*** Opening of EXERCISE DATA ***

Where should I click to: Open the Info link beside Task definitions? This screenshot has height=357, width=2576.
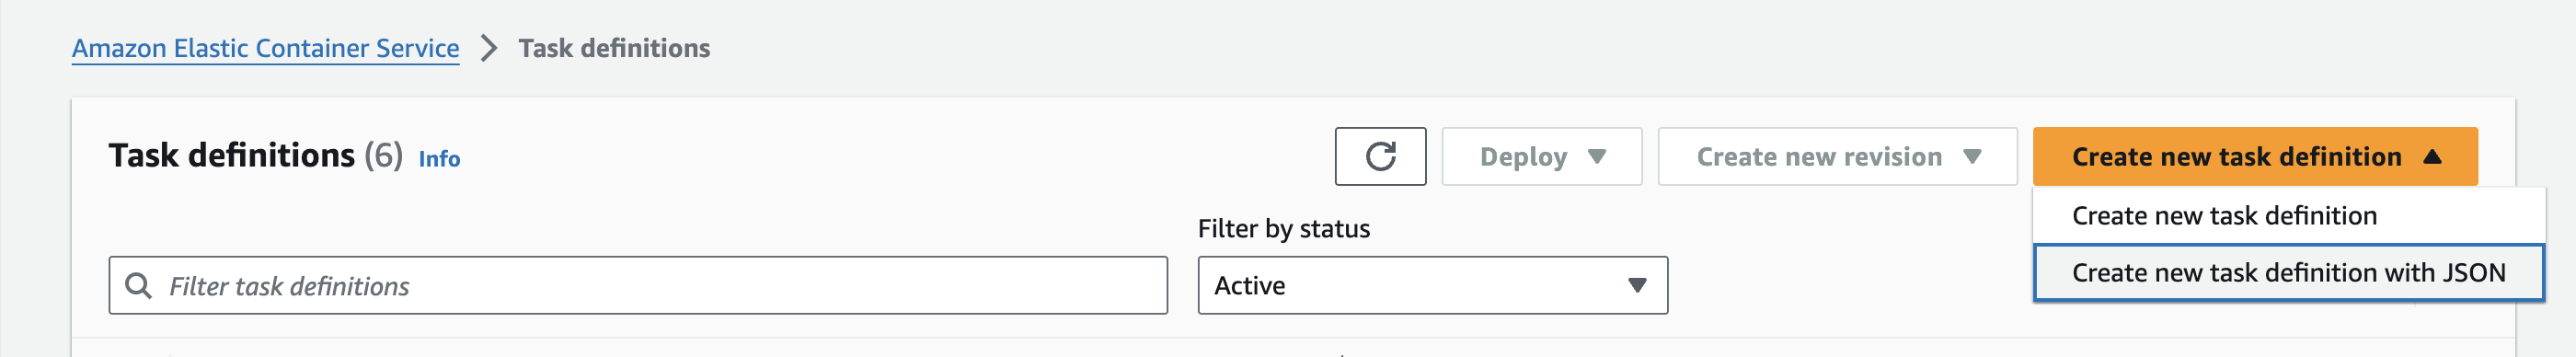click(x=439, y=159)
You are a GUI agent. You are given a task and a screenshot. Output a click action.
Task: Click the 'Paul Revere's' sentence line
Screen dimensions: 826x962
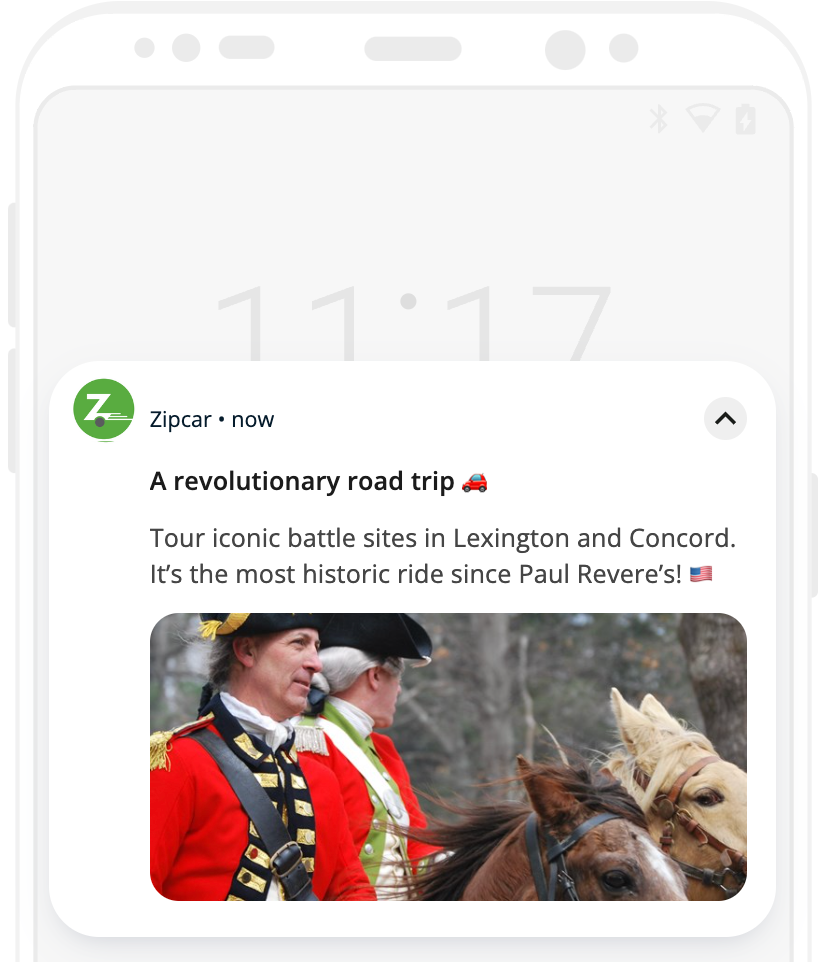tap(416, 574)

*** Close of EXERCISE DATA ***
*** Opening of EXERCISE DATA ***

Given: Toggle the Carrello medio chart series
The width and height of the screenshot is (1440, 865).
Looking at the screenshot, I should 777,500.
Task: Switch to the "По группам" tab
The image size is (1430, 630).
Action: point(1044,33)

*** Close of EXERCISE DATA ***
*** Opening of EXERCISE DATA ***

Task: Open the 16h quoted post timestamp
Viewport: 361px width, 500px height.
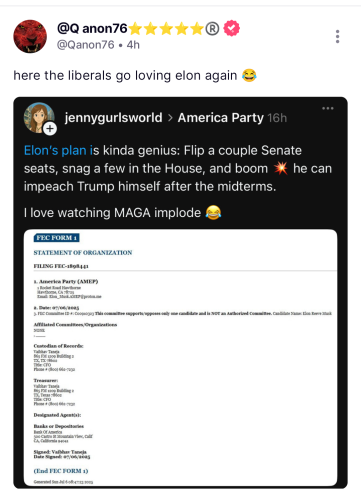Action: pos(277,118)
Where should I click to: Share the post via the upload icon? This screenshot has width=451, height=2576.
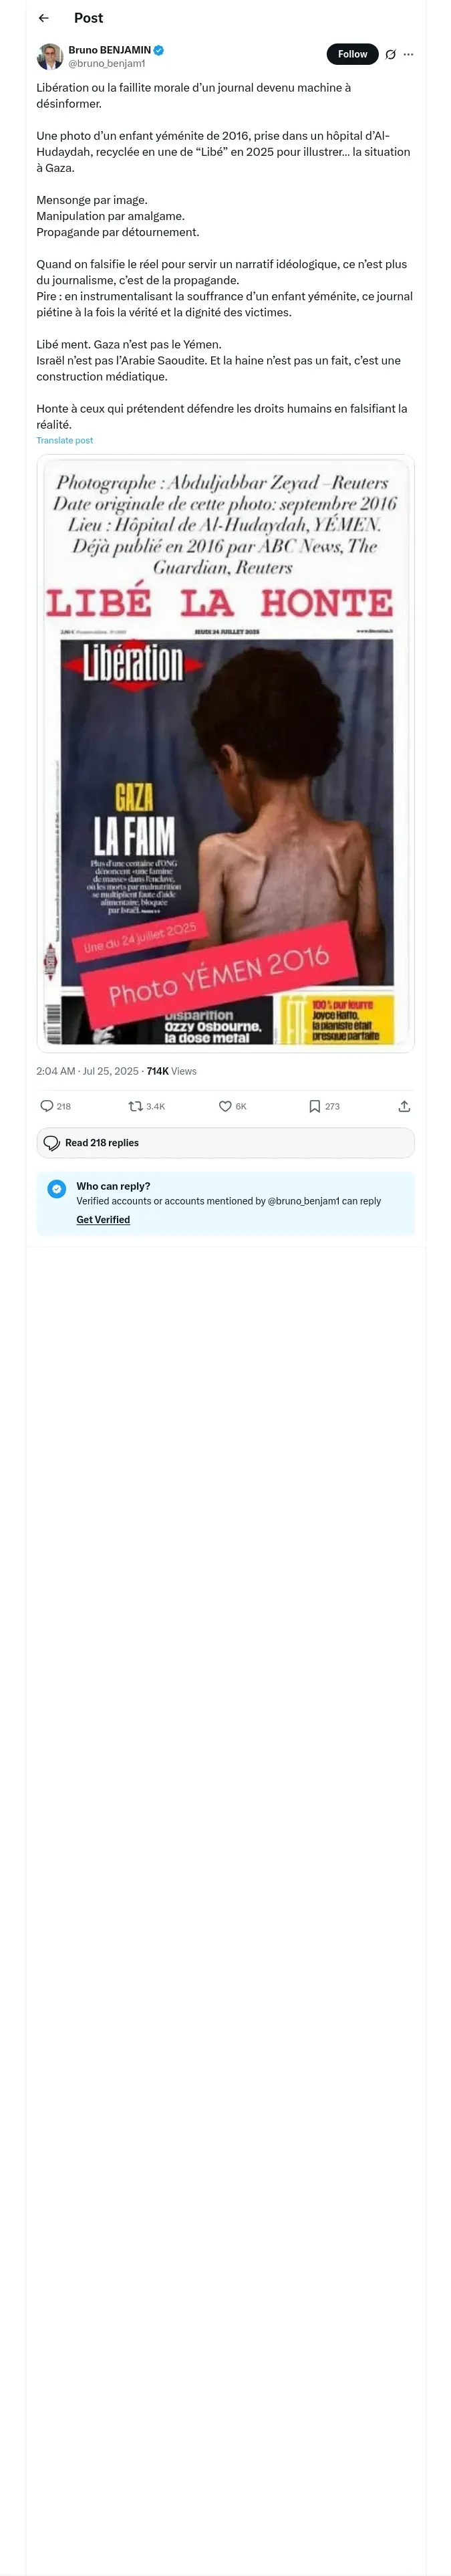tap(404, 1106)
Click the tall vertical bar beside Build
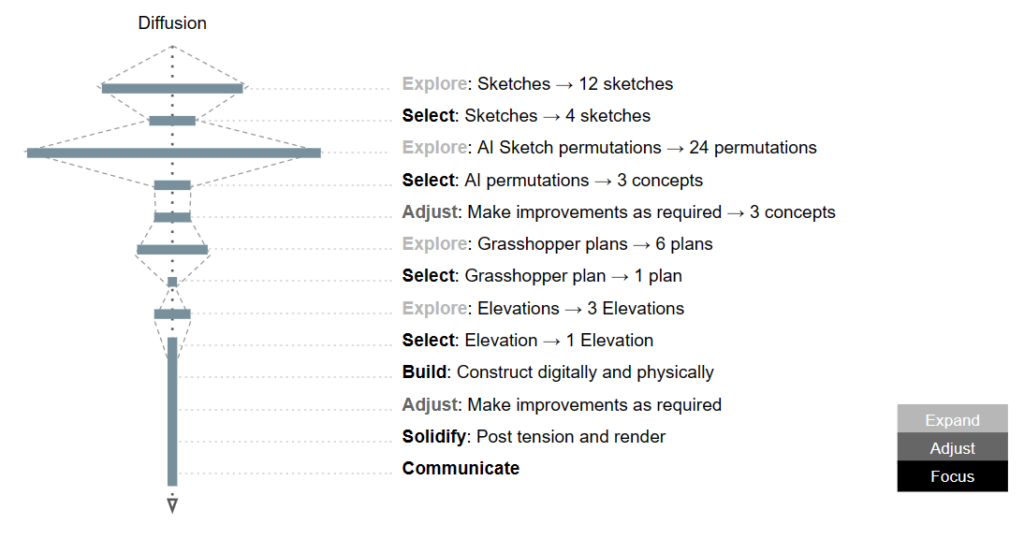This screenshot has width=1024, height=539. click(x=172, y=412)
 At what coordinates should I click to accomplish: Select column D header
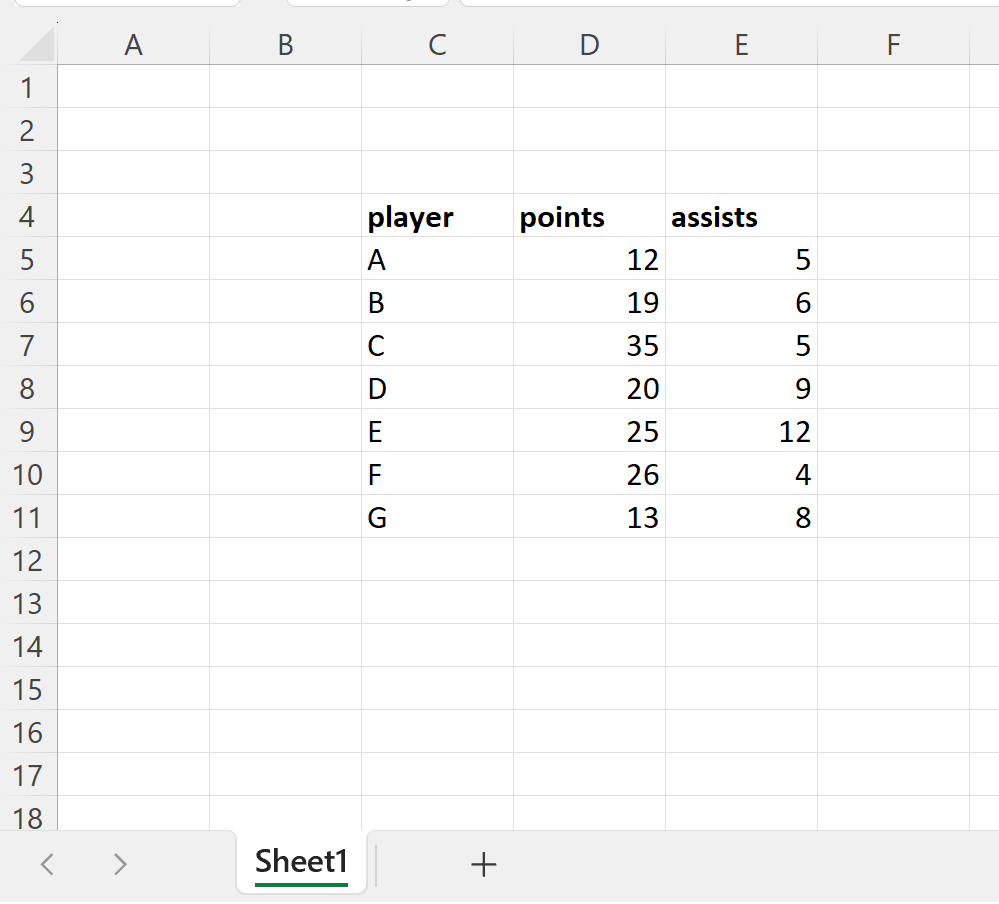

*** Close of EXERCISE DATA ***

[PROBLEM TO WORK ON]
Both boundary lines included, write out word for word only the lines above from the one containing "Where should I click to: Share" to the one containing "At what coordinates", leaving out any pictures.

[RESULT OF THE TASK]
Where should I click to: Share the post via the upload icon? This screenshot has width=451, height=2576.
tap(404, 1106)
Click the tall vertical bar beside Build
This screenshot has width=1024, height=539. click(x=172, y=412)
 At what coordinates should I click to accomplish: Select column D header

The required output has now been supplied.